Im Moment nicht. Ich habe zwar kein Problem damit, vor vielen Leuten zu reden, aber ich sehe mich danach nicht gerne selber auf Video. Mein erstes und bisher einziges Mal vor der Kamera finde ich noch immer gruselig.

8. Hattest du schon negative Erlebnisse mit deinem Blog und wenn ja, welche?
Auf dem Blog direkt noch nicht. Es gab noch keine fiesen Kommentare oder ähnliches. Aber im Real Life schon mal. Es gibt immer Leute, die doof fragen: „Du lebst jetzt minimalistisch? Häh? Aber man muss doch was kaufen, sonst schadet man der Wirtschaft! Wenn alle so denken würden wie du…“ Blablabla…

9. Gibt es ein konkretes Ziel, auf das du hinarbeitest?
Besser werden. Von dem leben können, was ich gerne tue. Spaß haben. Vielleicht sogar der Welt etwas hinterlassen. Was, weiß ich aber noch nicht.
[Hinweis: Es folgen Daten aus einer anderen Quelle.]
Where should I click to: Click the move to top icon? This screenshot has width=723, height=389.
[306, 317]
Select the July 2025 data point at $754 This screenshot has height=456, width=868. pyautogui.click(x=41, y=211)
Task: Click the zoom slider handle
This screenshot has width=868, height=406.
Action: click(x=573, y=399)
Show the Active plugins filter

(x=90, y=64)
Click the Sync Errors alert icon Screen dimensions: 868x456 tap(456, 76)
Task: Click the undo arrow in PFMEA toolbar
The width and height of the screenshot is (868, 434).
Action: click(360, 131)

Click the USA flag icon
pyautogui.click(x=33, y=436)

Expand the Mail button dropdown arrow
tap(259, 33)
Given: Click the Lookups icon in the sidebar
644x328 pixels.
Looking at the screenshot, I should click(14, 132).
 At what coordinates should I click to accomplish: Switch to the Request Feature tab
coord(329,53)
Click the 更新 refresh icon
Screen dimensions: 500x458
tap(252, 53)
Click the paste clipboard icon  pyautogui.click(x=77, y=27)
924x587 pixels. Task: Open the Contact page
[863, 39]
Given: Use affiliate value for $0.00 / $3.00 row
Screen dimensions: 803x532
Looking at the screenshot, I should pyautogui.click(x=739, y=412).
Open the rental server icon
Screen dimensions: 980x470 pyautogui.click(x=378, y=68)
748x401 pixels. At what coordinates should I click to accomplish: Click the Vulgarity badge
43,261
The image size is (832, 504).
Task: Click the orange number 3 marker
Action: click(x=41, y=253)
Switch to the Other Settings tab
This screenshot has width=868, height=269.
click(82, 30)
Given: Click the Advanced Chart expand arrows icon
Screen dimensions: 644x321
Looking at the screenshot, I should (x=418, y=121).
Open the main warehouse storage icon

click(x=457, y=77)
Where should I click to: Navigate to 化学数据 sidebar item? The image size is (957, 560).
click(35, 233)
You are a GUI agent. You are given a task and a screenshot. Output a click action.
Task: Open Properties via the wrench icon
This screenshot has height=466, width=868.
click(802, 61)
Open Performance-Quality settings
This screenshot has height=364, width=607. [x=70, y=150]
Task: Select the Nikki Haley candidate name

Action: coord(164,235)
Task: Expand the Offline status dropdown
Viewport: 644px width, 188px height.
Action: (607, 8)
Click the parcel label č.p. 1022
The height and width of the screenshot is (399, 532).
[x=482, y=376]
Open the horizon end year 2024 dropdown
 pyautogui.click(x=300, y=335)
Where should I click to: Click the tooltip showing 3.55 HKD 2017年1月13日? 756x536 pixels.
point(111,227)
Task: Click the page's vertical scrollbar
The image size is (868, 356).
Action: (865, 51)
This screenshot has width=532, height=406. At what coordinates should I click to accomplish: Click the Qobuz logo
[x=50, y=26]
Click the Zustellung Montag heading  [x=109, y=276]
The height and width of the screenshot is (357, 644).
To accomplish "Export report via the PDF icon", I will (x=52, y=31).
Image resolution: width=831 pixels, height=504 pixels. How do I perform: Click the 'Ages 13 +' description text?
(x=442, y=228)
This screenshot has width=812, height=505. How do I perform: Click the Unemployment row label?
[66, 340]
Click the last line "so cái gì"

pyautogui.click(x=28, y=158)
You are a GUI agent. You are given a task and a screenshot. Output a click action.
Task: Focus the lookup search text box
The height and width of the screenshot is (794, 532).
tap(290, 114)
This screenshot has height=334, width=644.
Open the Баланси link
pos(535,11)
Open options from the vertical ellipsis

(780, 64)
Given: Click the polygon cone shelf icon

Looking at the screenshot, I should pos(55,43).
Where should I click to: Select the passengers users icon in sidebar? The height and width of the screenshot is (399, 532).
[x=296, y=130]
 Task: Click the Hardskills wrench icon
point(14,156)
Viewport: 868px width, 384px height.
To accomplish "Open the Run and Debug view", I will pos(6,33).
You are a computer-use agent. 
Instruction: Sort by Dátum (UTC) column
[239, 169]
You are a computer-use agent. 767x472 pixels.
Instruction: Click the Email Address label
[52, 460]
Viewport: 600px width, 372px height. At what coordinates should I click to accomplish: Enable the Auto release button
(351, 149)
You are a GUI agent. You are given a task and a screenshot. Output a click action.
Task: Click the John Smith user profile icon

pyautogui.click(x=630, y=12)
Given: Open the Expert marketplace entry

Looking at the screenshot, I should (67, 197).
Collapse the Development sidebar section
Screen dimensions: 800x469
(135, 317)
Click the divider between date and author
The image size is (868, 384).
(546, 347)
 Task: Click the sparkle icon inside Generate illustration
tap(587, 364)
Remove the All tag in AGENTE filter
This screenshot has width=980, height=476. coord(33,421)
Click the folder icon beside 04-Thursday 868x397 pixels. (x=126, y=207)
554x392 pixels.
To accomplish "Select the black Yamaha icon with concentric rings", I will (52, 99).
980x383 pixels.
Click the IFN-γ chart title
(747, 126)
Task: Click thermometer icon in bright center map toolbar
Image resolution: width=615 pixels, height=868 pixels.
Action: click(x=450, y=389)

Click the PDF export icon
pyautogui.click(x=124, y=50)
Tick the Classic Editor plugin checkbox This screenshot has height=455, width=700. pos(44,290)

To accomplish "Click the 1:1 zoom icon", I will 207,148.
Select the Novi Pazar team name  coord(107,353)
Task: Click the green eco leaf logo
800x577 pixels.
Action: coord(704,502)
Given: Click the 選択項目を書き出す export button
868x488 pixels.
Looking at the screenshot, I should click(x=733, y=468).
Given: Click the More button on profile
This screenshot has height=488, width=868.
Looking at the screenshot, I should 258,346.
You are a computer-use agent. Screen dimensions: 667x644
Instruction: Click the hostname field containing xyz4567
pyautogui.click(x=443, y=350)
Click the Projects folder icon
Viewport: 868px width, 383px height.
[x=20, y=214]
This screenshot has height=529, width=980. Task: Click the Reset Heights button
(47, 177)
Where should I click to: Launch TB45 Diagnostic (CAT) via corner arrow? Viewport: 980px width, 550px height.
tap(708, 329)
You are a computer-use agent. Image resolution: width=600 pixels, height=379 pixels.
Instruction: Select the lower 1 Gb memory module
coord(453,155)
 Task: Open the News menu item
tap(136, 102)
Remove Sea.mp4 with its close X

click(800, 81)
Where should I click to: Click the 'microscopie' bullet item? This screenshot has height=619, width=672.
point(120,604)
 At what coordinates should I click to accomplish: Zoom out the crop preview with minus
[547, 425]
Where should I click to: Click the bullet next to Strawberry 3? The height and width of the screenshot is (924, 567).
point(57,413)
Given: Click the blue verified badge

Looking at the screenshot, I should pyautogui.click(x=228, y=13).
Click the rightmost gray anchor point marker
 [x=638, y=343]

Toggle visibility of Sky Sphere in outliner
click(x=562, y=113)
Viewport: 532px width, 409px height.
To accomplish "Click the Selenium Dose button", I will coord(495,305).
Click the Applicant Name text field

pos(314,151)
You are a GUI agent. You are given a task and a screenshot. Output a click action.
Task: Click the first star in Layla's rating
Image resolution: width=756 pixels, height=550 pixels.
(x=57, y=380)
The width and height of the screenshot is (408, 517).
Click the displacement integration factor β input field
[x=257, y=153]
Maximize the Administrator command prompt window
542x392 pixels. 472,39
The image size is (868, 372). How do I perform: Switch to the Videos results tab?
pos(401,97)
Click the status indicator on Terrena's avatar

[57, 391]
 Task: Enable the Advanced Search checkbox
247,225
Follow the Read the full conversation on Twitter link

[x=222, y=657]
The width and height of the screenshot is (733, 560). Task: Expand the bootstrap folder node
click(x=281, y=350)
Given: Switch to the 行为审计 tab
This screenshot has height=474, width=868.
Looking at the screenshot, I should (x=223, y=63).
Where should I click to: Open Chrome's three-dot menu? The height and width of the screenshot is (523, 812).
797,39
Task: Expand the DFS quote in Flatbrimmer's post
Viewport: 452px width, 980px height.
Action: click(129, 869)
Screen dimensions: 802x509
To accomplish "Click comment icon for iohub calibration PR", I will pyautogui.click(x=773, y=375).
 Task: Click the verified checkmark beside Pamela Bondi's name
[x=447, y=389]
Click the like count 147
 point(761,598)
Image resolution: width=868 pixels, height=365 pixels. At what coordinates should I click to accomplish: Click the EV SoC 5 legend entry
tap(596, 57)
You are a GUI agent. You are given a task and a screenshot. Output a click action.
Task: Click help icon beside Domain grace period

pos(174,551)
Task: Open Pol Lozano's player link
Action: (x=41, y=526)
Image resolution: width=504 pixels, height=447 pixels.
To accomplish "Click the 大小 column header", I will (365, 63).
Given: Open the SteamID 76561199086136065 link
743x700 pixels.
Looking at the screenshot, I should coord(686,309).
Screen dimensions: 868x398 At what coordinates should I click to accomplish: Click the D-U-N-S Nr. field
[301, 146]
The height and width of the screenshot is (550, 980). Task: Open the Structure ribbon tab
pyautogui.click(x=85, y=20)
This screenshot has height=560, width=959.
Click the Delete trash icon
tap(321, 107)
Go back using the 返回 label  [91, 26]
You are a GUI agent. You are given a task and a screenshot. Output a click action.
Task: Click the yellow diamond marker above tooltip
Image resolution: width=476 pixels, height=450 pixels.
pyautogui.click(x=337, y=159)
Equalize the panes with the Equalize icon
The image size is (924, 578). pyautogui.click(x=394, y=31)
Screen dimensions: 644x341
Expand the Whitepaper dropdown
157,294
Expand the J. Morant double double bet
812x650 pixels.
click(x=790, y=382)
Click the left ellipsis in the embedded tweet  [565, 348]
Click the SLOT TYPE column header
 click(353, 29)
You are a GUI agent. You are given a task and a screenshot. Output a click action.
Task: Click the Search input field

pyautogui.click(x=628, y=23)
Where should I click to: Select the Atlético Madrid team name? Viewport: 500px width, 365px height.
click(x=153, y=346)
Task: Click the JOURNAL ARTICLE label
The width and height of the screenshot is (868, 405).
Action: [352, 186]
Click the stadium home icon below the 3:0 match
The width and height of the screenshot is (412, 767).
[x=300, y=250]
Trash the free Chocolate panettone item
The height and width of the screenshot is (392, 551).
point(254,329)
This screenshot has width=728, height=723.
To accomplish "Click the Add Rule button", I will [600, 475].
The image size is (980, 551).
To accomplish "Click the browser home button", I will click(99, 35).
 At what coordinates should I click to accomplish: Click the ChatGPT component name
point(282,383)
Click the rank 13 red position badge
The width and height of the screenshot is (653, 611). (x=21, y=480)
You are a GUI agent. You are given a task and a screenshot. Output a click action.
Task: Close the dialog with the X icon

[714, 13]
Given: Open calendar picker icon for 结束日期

10. Hast du Grundsätze, nach denen du handelst?
Ich versuche Menschen möglichst ohne Vorurteile zu begegnen. Jeder Mensch hat seine eigene Geschichte, seine eigenen Gründe, warum er etwas tut oder bleiben lässt. Niemand ist besser oder schlechter. Schubladendenken finde ich furchtbar. Klischees können witzig sein, man kann mit ihnen spielen, aber man darf sie nie ernst nehmen.

11. Was treibt dich an?
Morgens meistens Kaffee.

Ich nominiere (obwohl ich echt nicht weiß, wie viele Follower jeder dieser Blogs hat. Sollte ich mich grob verschätzt haben, bitte ich schon jetzt um Verzeihung):

http://widerstandistzweckmaessig.wordpress.com/

http://kunterbunt11.wordpress.com/

http://www.minimalistisch-leben.de/

http://minimalismusundmehr.wordpress.com/

http://www.schwingelschwingeldingdong.com/

http://langsamerleben.wordpress.com/

http://einfachweniger.net/

http://schildmaid.net/

http://www.einfachbewusst.de/

http://organisiert-leben.de/

http://fliederwind.blogspot.de/

Und das sind meine Fragen:

1. Welchen Blogger würdest du gerne mal persönlich treffen?
2. Gibt es ein Wort,  das man niemals in deinem Blog finden wird?
3. Welches ist dein Lieblingstext in deinem Blog und warum?
4. Wann schreibst du deine Blogposts am liebsten?
5. Was fehlt der deutschen Bloggerszene?
6. Wie oft überarbeitest du einen Post, bevor du auf „Veröffentlichen“ klickst?
7. Wie oft checkst du deine Besucherstatistiken?
8. Wie persönlich darf ein Blog deiner Meinung nach sein?
9. Welche Namen für deinen Blog hattest du dir noch überlegt?
10. Welche Farbe haben deine Socken gerade und was hältst du von dieser Frage?
11. Welche Frage wolltest du schon immer mal beantworten?